The day we left Delhi we watched the construction of a new six story building across the street from our hotel. The skeleton of the building was there, and six workers were on site. The two men spent much of the time hammering. We saw no other tools. Two sari clad women were on the third floor filling straw baskets with sand which they carried on their heads to the edge of the building and dumped on the ground. Two other sari clad women filled small plastic bags with gravel and carried them on their heads up six flight to the roof of the building where they dumped them. At this rate it appeared that the building would not be finished in this millennium. And that was OK. It was better not to use any equipment or machinery that would speed up the task. This meant six people had jobs, even though they did far, far less than one US worker could do with a crane in an hour. The US wrestles with this problem, too. As we struggle with our high unemployment rate we wonder what to do with all the people that do not have the skills that are required in our highly mechanized, computerized world. India has decided to stick with the manual labor at least for now. Is our way of having a permanent underclass that lives on the dole better?
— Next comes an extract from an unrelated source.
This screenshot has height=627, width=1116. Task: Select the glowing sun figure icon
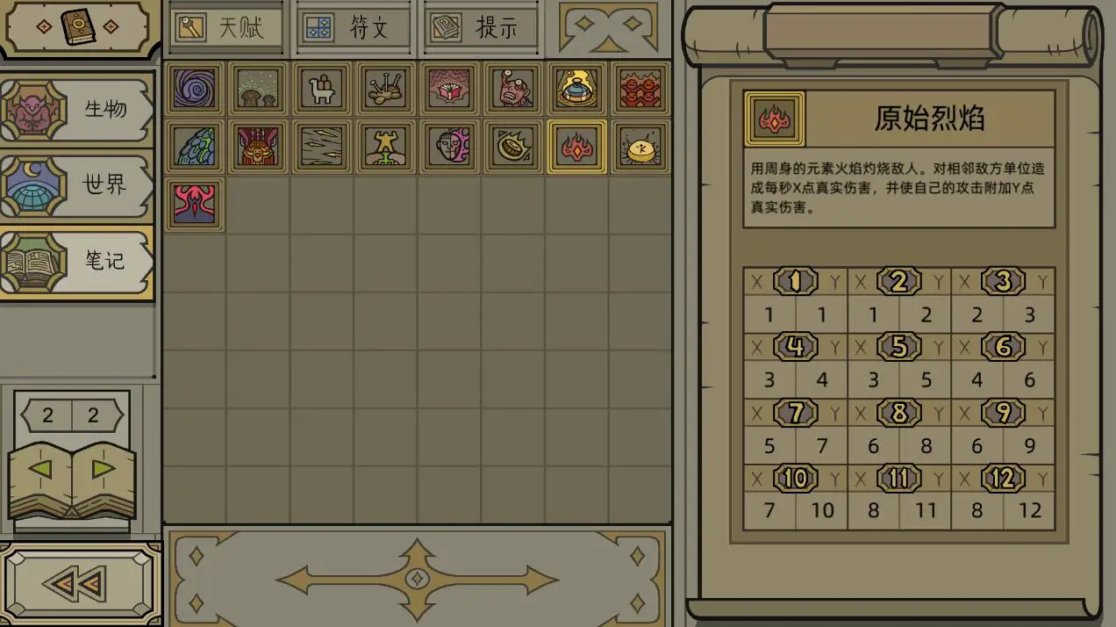[x=640, y=147]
In an effort to win votes Indian politicians subsidize and give out many privileges to the poor, but there is little in the way of the social safety nets that we take for granted in our country. Family and neighbors help one another when the need arises. Indians view our insular way of living with small families scattered all over the country and many singles and elderly living alone as incredibly lonely and isolated. As long as you have family you know that you will be OK. Our guides never made any important decisions in their own lives without consulting family and expected to be called on to give their financial or moral support to their relatives in return. This is why the arranged marriage continues to work so well for them. The marriage is not just between the couple but rather a joining of two families. A marriage increases and enhances your support system.

India was a photographer’s delight. We took about 14,500 photographs and videos over the seven weeks we were there. And we easily could have taken more. The Indian faces and clothing fascinated us. It felt like our white faces and western clothing fascinated them, too. People thrust babies into our arms, swarmed to have their photos taken with us and wanted to shake hands. We will miss being celebrities. The temples and palaces both ancient and newly constructed were so - not Western. Gaudy colors, fanciful portrayals of all manner of gods, images that mixed Asian and Muslim conventions - it was a challenge to notice it all. Indians love bling. It felt like no two saris were identical, but they all were in bright colors, trimmed with embroidery and sequins. Women wore such garments both to serve tea or on a road crew. On motorcycles they were always passengers, riding side saddle.

We are glad that we did not try to tackle India on our own, which we are inclined to do since we generally don’t like tours or group living. And Overseas Adventure Travel provided us with so much support and enrichment we recommend them highly and will book with them again when we are ready for more exotica. It was easy to tolerate dirt and chaos when we returned to first class hotels every night. Travelers worry about Delhi Belly, but OAT selected dining experiences that kept us healthy the entire time. The guides were well trained and knew how to handle older Americans and all their questions. They were open and flexible and worked hard to maximize our experiences every day without totally wearing us out.

We never did like the food although we kept giving it a try. Many of our fellow travelers seemed to like it much more than we did; our taste preferences are just too bland. And when Ken started going on line to start buying Groupons for steak restaurants we knew that it was time to go home. And here we are.